Consider City of North Vancouver. It’s teaming up with a local business in that city to create a new sustainable alternative heat source for residents.
The goal? Reduce greenhouse gas emissions and build sustainable models for energy consumption.
Lonsdale Energy Corp, North Vancouver’s neighbourhood energy utility, is working with the pet crematorium, Until We Meet Again (UWMA) to create a ‘unique and new sustainable’ alternative heat source to City residents.
The city is doing a feasibility study for the project. The new heat recovery project could be in operation for the 2015-2016 heating season.
“We believe this is the first such heat source process in North America,” says Ben Themens, Director, Lonsdale Energy Corporation.
UWMA owns and operates three industrial natural gas fired pet crematories in the City.

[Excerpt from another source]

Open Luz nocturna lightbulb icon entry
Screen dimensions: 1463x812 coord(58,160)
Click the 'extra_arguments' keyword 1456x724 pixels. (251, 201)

The byproduct of that is exhaust flue gases at high temperatures.
Lonsdale Energy Corporation plans to harness that flue gas by installing a flue gas-to-hot water heat exchanger, hot water circulation pumps and pipes to recover the heat.

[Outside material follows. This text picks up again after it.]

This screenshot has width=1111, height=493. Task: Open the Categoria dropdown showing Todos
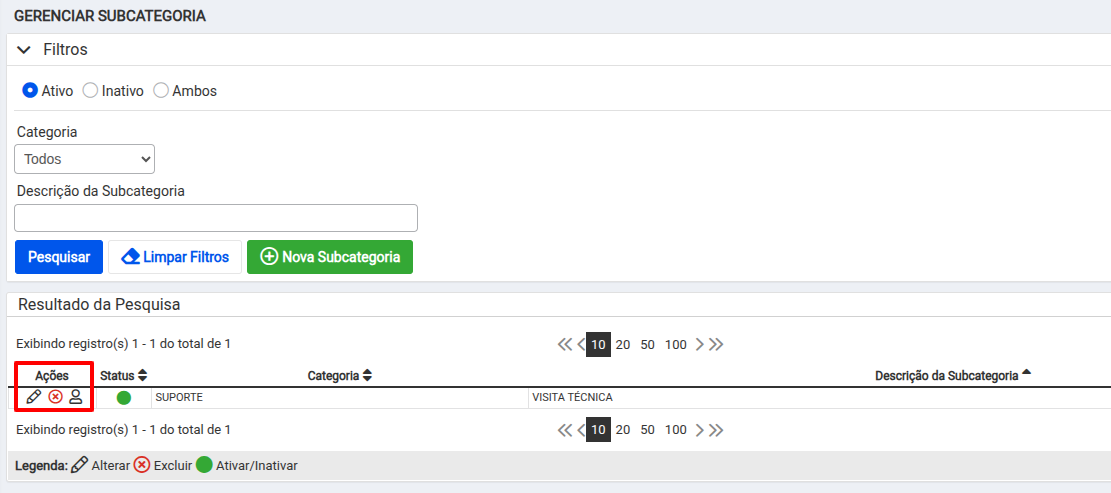point(84,159)
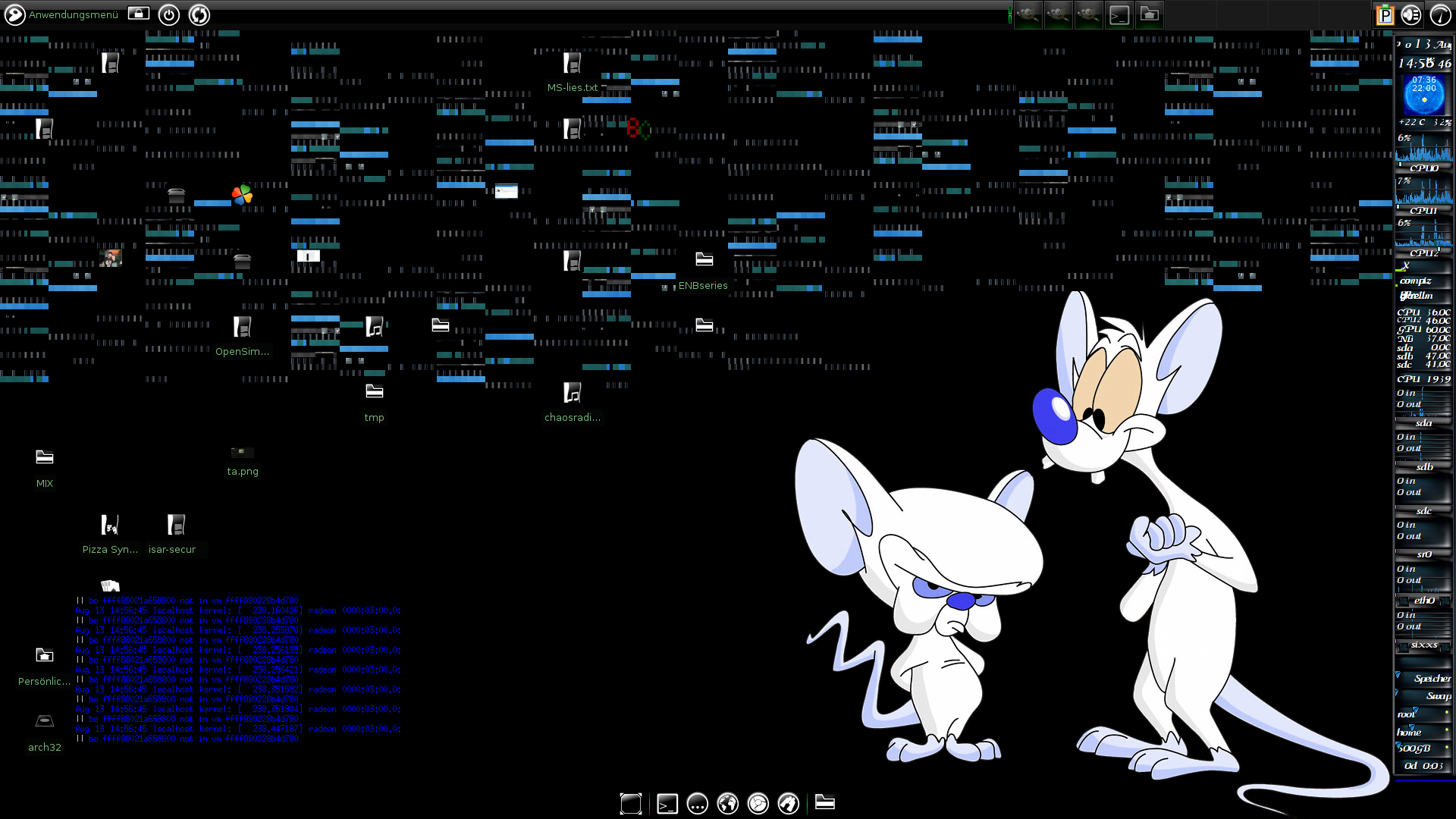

A heat exchanger installed at the venting chimney on the company’s main incinerator will capture the heat.
Using that by-product for heat and hot water for local homes, the city will be showing its commitment to environmental and reducing greenhouse gas emissions, Themens said.

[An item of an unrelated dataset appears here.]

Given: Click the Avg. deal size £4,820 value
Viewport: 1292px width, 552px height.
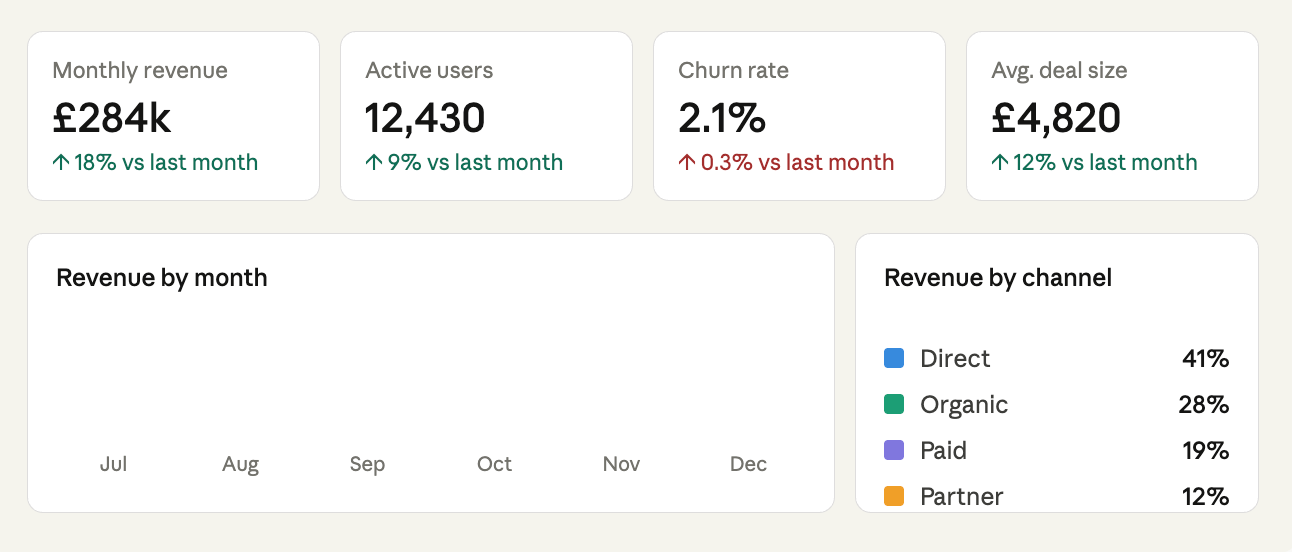Looking at the screenshot, I should point(1056,118).
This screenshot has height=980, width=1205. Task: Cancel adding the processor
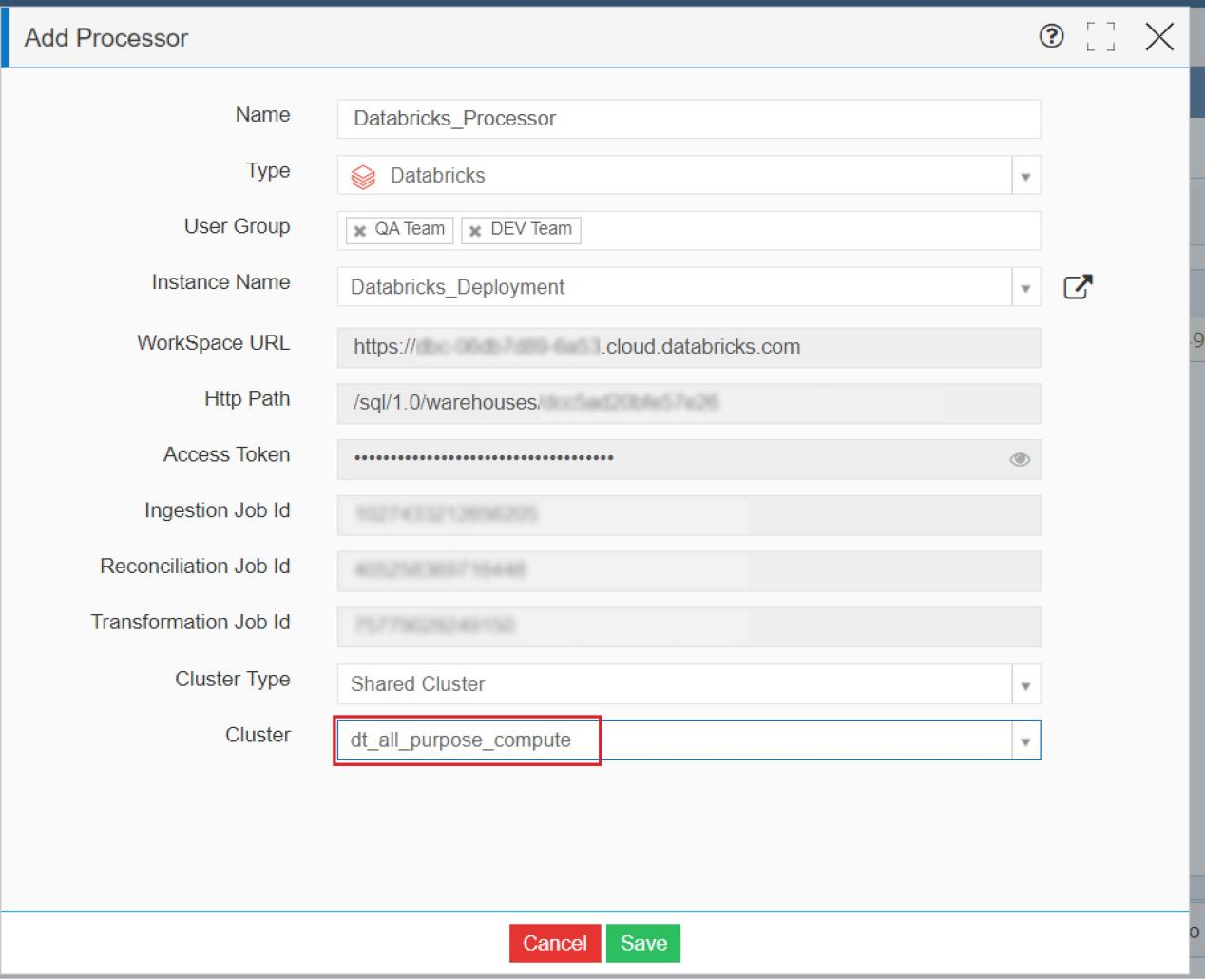554,943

“With the natural gas, the heat goes through the atmosphere but we want to recover that instead of wasting it,” he said.
As of now, Lonsdale Energy Corporation provides alternative energy by circulating hot water through a network of underground pipes and mini-plants to heat the buildings. It currently provides clean energy to 54 buildings covering 3,200 residential suites as well as commercial and institutional premises.
But it uses natural gas boilers to produce that heat, although the city also has solar panels and space-cooling heat pumps available and they are used in priority.
“We are proud to have the opportunity to reduce greenhouse gas emissions,” says UWMA owner, Kevin Woronchak.
As reported earlier by the Reporter, district did a feasibility study to create a Neighbourhood Energy Utility (NEU) in 2010 for the Waterfront Landing and the Squamish Oceanfront. The project, however, wasn’t implemented.
District of Squamish has reduced its greenhouse gas emissions by 106 tonnes in a year, according to Caroline Ashekian, the district environmental technician.
In 2012, the district operations emitted 1179 tonnes of CO2e. In 2013, that number dropped to 1073 tonnes of CO2e.
To reduce emissions, the district has replaced or retrofitted instruments to green standards, bought more fuel-efficient vehicles, and supported energy efficient uses.
The district has also implemented a community wide curbside residential yard waste collection program, integrated GHG tracking mechanism into all RFP tenders, and replaced high bay lights with LED fixtures at Brennan Park.